Required work
An exact transcription of all the entries below is required.

Start of Task input

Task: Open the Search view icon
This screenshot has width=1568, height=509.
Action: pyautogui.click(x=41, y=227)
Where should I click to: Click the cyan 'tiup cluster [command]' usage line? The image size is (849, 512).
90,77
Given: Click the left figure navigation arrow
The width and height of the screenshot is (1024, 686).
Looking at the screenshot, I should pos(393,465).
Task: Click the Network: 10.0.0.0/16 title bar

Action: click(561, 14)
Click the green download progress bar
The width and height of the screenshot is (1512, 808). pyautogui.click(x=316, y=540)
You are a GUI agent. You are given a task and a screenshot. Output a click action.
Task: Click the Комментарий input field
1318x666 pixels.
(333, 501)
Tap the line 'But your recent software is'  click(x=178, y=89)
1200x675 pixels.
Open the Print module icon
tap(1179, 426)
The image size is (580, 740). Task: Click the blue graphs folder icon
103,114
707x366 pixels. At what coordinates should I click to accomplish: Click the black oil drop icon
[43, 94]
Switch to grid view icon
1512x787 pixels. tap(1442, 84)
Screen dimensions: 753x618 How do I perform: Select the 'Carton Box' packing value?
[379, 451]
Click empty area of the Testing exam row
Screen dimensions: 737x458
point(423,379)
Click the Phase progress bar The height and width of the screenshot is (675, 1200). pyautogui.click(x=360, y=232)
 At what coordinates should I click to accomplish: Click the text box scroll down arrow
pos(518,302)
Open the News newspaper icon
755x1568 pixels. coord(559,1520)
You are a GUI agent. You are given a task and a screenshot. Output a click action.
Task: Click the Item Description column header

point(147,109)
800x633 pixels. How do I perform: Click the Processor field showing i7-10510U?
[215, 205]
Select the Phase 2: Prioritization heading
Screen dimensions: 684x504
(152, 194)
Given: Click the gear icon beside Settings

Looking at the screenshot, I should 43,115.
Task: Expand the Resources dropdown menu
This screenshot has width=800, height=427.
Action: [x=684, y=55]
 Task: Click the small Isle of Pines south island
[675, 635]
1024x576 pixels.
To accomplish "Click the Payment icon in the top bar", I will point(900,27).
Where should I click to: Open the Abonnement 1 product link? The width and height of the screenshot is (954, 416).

End of Task input

Answer box
Task: Open the Search view icon
This screenshot has width=1568, height=509.
Action: pyautogui.click(x=41, y=227)
Where should I click to: Click the cyan 'tiup cluster [command]' usage line? The image size is (849, 512).
90,77
Given: Click the left figure navigation arrow
The width and height of the screenshot is (1024, 686).
Looking at the screenshot, I should pos(393,465).
Task: Click the Network: 10.0.0.0/16 title bar

Action: click(561, 14)
Click the green download progress bar
The width and height of the screenshot is (1512, 808). pyautogui.click(x=316, y=540)
You are a GUI agent. You are given a task and a screenshot. Output a click action.
Task: Click the Комментарий input field
1318x666 pixels.
(333, 501)
Tap the line 'But your recent software is'  click(x=178, y=89)
1200x675 pixels.
Open the Print module icon
tap(1179, 426)
The image size is (580, 740). Task: Click the blue graphs folder icon
103,114
707x366 pixels. At what coordinates should I click to accomplish: Click the black oil drop icon
[43, 94]
Switch to grid view icon
1512x787 pixels. tap(1442, 84)
Screen dimensions: 753x618 How do I perform: Select the 'Carton Box' packing value?
[379, 451]
Click empty area of the Testing exam row
Screen dimensions: 737x458
point(423,379)
Click the Phase progress bar The height and width of the screenshot is (675, 1200). pyautogui.click(x=360, y=232)
 At what coordinates should I click to accomplish: Click the text box scroll down arrow
pos(518,302)
Open the News newspaper icon
755x1568 pixels. coord(559,1520)
You are a GUI agent. You are given a task and a screenshot. Output a click action.
Task: Click the Item Description column header

point(147,109)
800x633 pixels. How do I perform: Click the Processor field showing i7-10510U?
[215, 205]
Select the Phase 2: Prioritization heading
Screen dimensions: 684x504
(152, 194)
Given: Click the gear icon beside Settings

Looking at the screenshot, I should 43,115.
Task: Expand the Resources dropdown menu
This screenshot has width=800, height=427.
Action: [x=684, y=55]
 Task: Click the small Isle of Pines south island
[675, 635]
1024x576 pixels.
To accomplish "Click the Payment icon in the top bar", I will point(900,27).
Where should I click to: Open the Abonnement 1 product link? The width and height of the screenshot is (954, 416).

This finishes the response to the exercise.